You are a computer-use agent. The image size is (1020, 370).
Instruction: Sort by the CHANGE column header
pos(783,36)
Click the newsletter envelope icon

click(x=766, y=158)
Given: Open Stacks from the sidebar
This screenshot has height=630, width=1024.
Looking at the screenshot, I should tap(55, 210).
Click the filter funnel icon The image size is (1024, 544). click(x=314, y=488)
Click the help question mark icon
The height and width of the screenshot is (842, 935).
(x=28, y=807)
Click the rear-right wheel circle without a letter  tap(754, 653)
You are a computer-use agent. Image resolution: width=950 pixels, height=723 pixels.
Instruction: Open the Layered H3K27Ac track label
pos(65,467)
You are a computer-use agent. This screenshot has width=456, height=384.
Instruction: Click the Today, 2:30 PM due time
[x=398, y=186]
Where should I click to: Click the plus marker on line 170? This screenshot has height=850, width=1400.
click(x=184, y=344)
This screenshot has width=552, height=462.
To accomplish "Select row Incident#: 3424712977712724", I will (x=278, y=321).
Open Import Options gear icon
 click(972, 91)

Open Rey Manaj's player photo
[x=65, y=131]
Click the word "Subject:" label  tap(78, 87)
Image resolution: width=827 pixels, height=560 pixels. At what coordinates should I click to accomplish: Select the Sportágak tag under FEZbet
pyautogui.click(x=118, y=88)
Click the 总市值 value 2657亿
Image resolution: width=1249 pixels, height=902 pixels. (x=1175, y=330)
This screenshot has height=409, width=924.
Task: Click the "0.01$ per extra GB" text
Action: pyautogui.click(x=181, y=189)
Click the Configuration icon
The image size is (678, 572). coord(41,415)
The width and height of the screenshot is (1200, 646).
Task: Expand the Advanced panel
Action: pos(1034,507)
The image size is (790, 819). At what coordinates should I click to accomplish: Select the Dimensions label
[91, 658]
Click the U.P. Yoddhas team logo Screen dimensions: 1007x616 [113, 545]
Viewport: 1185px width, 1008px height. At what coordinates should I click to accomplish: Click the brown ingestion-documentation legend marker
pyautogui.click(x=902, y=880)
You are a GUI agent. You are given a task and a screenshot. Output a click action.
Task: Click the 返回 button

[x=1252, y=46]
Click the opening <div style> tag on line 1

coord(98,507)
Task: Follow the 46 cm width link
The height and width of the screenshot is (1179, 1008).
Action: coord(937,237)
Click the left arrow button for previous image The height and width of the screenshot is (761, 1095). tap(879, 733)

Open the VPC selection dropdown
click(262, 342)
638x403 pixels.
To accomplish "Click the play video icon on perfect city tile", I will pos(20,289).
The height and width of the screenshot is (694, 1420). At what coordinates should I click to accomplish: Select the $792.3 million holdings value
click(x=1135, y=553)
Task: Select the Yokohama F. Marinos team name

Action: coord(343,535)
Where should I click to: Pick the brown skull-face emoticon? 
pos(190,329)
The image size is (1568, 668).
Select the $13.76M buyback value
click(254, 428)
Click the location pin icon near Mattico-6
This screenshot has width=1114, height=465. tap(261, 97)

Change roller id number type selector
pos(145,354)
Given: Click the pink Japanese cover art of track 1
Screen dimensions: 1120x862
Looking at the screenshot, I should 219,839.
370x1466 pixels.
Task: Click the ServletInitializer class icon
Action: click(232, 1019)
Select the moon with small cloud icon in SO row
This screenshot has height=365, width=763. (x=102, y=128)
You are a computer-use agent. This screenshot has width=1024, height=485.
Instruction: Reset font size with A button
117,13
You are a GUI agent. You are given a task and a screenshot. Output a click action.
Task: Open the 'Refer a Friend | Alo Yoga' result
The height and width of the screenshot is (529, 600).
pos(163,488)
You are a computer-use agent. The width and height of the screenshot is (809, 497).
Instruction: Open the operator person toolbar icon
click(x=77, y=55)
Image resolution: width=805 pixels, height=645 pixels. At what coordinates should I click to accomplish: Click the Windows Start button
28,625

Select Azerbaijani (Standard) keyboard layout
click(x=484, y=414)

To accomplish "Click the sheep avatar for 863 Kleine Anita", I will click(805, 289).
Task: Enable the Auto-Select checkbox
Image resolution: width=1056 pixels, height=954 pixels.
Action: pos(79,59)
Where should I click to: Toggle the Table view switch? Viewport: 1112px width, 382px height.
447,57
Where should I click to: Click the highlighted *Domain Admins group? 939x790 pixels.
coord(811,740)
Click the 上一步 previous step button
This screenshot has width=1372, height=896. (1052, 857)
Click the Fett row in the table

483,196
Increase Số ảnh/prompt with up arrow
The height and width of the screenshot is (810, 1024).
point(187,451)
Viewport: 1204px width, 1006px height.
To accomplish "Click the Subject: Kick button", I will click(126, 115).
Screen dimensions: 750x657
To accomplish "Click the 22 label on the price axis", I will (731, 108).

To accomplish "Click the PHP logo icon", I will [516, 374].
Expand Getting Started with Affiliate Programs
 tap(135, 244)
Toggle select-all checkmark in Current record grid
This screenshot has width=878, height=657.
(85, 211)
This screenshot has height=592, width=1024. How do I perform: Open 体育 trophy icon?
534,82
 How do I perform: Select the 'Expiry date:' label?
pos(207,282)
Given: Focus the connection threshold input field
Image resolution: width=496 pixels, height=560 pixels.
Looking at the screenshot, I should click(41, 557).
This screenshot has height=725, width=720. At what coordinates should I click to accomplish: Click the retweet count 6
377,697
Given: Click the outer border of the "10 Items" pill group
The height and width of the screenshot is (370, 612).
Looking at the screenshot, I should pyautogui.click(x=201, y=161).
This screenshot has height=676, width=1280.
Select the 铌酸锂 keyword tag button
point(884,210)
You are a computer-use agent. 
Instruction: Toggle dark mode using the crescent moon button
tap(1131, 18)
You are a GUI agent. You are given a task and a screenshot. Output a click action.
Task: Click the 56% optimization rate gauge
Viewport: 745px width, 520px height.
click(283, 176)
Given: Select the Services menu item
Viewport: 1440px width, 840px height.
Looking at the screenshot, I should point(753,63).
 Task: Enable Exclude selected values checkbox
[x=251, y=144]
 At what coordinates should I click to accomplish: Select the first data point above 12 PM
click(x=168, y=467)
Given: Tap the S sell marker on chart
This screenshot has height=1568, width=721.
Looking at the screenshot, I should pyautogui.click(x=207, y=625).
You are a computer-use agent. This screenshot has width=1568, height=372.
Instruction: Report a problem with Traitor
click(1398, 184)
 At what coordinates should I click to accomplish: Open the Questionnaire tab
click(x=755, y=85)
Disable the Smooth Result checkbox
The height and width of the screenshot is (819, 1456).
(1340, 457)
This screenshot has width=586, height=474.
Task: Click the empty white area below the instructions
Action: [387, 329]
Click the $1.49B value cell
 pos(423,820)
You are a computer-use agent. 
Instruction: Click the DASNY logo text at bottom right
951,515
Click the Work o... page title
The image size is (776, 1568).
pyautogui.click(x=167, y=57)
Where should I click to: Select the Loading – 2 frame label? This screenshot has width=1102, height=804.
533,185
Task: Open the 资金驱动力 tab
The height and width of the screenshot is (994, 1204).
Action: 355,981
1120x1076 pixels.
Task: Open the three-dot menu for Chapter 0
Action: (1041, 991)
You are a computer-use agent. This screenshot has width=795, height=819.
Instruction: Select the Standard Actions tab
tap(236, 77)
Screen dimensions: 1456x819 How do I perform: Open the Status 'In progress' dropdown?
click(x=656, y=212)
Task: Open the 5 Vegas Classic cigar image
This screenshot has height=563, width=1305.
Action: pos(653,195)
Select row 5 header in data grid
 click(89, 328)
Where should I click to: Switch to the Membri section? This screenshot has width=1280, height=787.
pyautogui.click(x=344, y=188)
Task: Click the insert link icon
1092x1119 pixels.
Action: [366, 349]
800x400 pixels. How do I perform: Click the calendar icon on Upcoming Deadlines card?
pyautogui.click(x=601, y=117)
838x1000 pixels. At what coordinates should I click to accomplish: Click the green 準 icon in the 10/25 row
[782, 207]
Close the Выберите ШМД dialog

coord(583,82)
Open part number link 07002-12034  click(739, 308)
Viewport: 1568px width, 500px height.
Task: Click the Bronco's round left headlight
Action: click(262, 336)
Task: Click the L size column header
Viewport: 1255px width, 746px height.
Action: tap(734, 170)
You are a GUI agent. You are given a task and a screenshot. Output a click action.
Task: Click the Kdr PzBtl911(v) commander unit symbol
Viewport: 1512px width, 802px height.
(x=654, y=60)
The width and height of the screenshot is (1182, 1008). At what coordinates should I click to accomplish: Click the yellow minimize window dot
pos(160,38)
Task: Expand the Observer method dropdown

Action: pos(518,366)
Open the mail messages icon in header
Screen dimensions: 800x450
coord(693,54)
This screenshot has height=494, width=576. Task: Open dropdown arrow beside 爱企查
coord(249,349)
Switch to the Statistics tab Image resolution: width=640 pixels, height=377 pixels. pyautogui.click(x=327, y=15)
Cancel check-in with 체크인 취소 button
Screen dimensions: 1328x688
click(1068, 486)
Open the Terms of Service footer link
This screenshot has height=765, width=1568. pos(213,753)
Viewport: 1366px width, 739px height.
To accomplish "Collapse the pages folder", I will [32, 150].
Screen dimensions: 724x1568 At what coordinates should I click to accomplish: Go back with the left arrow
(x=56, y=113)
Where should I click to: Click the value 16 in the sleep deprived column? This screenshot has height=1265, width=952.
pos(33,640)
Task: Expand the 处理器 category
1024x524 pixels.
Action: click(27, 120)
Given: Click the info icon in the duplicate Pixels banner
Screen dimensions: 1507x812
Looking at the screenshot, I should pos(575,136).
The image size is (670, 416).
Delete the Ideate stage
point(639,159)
+ + + + +
§ **Exercise details**: Search the listing above for the string "computer" and copy each line that has it.

§ **Exercise response**:
You are a computer-use agent. The image size is (1020, 370).
You are a computer-use agent. Image resolution: width=950 pixels, height=723 pixels.
You are a computer-use agent. This screenshot has width=456, height=384.
You are a computer-use agent. This screenshot has width=1024, height=485.
You are a computer-use agent. The width and height of the screenshot is (809, 497).
You are a computer-use agent. 
You are a computer-use agent. This screenshot has width=1568, height=372.
You are a computer-use agent. 
You are a computer-use agent. This screenshot has width=795, height=819.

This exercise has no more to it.